** begin INPUT RECORDS **

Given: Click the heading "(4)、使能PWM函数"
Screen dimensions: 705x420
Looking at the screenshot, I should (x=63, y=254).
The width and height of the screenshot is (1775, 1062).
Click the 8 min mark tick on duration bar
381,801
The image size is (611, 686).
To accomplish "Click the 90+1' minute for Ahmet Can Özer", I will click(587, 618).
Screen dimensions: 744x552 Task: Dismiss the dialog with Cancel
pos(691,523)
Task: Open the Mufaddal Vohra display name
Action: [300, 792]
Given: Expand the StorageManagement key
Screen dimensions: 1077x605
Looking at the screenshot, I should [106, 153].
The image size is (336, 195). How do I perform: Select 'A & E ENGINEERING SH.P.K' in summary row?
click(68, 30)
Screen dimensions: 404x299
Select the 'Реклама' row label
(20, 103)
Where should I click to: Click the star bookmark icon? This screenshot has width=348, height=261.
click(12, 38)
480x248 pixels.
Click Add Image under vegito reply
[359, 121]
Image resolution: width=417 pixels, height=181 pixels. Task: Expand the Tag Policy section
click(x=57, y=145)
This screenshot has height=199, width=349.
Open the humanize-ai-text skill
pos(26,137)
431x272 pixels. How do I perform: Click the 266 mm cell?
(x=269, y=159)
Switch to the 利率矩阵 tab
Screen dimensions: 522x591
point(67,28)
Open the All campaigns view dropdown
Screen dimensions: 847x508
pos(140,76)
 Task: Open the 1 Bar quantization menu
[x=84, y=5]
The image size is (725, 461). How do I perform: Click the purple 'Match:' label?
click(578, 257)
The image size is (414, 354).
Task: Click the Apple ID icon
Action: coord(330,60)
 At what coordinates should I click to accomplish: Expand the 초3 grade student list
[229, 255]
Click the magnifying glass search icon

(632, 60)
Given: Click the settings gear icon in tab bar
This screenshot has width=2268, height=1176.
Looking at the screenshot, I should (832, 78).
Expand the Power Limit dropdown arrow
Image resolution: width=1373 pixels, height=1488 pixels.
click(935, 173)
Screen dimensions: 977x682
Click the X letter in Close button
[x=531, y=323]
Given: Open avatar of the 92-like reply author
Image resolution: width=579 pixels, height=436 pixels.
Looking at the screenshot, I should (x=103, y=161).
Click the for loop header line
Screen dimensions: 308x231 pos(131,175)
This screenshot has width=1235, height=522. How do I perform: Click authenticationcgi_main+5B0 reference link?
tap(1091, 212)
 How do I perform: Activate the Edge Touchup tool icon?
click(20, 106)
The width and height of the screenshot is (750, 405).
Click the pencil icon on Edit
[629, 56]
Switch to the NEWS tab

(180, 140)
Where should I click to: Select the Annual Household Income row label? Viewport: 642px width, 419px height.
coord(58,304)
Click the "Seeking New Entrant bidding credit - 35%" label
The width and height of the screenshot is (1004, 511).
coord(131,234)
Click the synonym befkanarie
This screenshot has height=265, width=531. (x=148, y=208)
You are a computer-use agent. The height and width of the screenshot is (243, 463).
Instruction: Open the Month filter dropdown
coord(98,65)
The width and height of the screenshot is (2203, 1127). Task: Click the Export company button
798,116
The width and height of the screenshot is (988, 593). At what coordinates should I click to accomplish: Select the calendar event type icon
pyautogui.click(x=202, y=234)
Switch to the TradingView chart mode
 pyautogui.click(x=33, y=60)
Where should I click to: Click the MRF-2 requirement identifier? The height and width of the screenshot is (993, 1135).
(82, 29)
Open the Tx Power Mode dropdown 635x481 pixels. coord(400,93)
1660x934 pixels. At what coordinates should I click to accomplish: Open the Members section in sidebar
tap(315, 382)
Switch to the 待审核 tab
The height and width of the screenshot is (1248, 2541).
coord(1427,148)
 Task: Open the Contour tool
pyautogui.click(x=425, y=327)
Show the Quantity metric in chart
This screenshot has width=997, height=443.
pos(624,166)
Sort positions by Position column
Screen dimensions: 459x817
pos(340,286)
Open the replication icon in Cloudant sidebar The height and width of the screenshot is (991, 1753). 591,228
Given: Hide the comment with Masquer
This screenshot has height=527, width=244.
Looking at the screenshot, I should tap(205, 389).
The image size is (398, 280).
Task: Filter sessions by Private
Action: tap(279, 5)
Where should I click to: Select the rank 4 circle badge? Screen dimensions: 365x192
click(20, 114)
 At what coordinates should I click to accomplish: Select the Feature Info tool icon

** end INPUT RECORDS **

Convert all of the rows above into a JSON list of strings, with one string for each line and no blank lines.

[
  "Given: Click the heading \"(4)、使能PWM函数\"",
  "Screen dimensions: 705x420",
  "Looking at the screenshot, I should (x=63, y=254).",
  "The width and height of the screenshot is (1775, 1062).",
  "Click the 8 min mark tick on duration bar",
  "381,801",
  "The image size is (611, 686).",
  "To accomplish \"Click the 90+1' minute for Ahmet Can Özer\", I will click(587, 618).",
  "Screen dimensions: 744x552 Task: Dismiss the dialog with Cancel",
  "pos(691,523)",
  "Task: Open the Mufaddal Vohra display name",
  "Action: [300, 792]",
  "Given: Expand the StorageManagement key",
  "Screen dimensions: 1077x605",
  "Looking at the screenshot, I should [106, 153].",
  "The image size is (336, 195). How do I perform: Select 'A & E ENGINEERING SH.P.K' in summary row?",
  "click(68, 30)",
  "Screen dimensions: 404x299",
  "Select the 'Реклама' row label",
  "(20, 103)",
  "Where should I click to: Click the star bookmark icon? This screenshot has width=348, height=261.",
  "click(12, 38)",
  "480x248 pixels.",
  "Click Add Image under vegito reply",
  "[359, 121]",
  "Image resolution: width=417 pixels, height=181 pixels. Task: Expand the Tag Policy section",
  "click(x=57, y=145)",
  "This screenshot has height=199, width=349.",
  "Open the humanize-ai-text skill",
  "pos(26,137)",
  "431x272 pixels. How do I perform: Click the 266 mm cell?",
  "(x=269, y=159)",
  "Switch to the 利率矩阵 tab",
  "Screen dimensions: 522x591",
  "point(67,28)",
  "Open the All campaigns view dropdown",
  "Screen dimensions: 847x508",
  "pos(140,76)",
  " Task: Open the 1 Bar quantization menu",
  "[x=84, y=5]",
  "The image size is (725, 461). How do I perform: Click the purple 'Match:' label?",
  "click(578, 257)",
  "The image size is (414, 354).",
  "Task: Click the Apple ID icon",
  "Action: coord(330,60)",
  " At what coordinates should I click to accomplish: Expand the 초3 grade student list",
  "[229, 255]",
  "Click the magnifying glass search icon",
  "(632, 60)",
  "Given: Click the settings gear icon in tab bar",
  "This screenshot has width=2268, height=1176.",
  "Looking at the screenshot, I should (832, 78).",
  "Expand the Power Limit dropdown arrow",
  "Image resolution: width=1373 pixels, height=1488 pixels.",
  "click(935, 173)",
  "Screen dimensions: 977x682",
  "Click the X letter in Close button",
  "[x=531, y=323]",
  "Given: Open avatar of the 92-like reply author",
  "Image resolution: width=579 pixels, height=436 pixels.",
  "Looking at the screenshot, I should (x=103, y=161).",
  "Click the for loop header line",
  "Screen dimensions: 308x231 pos(131,175)",
  "This screenshot has width=1235, height=522. How do I perform: Click authenticationcgi_main+5B0 reference link?",
  "tap(1091, 212)",
  " How do I perform: Activate the Edge Touchup tool icon?",
  "click(20, 106)",
  "The width and height of the screenshot is (750, 405).",
  "Click the pencil icon on Edit",
  "[629, 56]",
  "Switch to the NEWS tab",
  "(180, 140)",
  "Where should I click to: Select the Annual Household Income row label? Viewport: 642px width, 419px height.",
  "coord(58,304)",
  "Click the \"Seeking New Entrant bidding credit - 35%\" label",
  "The width and height of the screenshot is (1004, 511).",
  "coord(131,234)",
  "Click the synonym befkanarie",
  "This screenshot has height=265, width=531. (x=148, y=208)",
  "You are a computer-use agent. The height and width of the screenshot is (243, 463).",
  "Instruction: Open the Month filter dropdown",
  "coord(98,65)",
  "The width and height of the screenshot is (2203, 1127). Task: Click the Export company button",
  "798,116",
  "The width and height of the screenshot is (988, 593). At what coordinates should I click to accomplish: Select the calendar event type icon",
  "pyautogui.click(x=202, y=234)",
  "Switch to the TradingView chart mode",
  " pyautogui.click(x=33, y=60)",
  "Where should I click to: Click the MRF-2 requirement identifier? The height and width of the screenshot is (993, 1135).",
  "(82, 29)",
  "Open the Tx Power Mode dropdown 635x481 pixels. coord(400,93)",
  "1660x934 pixels. At what coordinates should I click to accomplish: Open the Members section in sidebar",
  "tap(315, 382)",
  "Switch to the 待审核 tab",
  "The height and width of the screenshot is (1248, 2541).",
  "coord(1427,148)",
  " Task: Open the Contour tool",
  "pyautogui.click(x=425, y=327)",
  "Show the Quantity metric in chart",
  "This screenshot has width=997, height=443.",
  "pos(624,166)",
  "Sort positions by Position column",
  "Screen dimensions: 459x817",
  "pos(340,286)",
  "Open the replication icon in Cloudant sidebar The height and width of the screenshot is (991, 1753). 591,228",
  "Given: Hide the comment with Masquer",
  "This screenshot has height=527, width=244.",
  "Looking at the screenshot, I should tap(205, 389).",
  "The image size is (398, 280).",
  "Task: Filter sessions by Private",
  "Action: tap(279, 5)",
  "Where should I click to: Select the rank 4 circle badge? Screen dimensions: 365x192",
  "click(20, 114)",
  " At what coordinates should I click to accomplish: Select the Feature Info tool icon"
]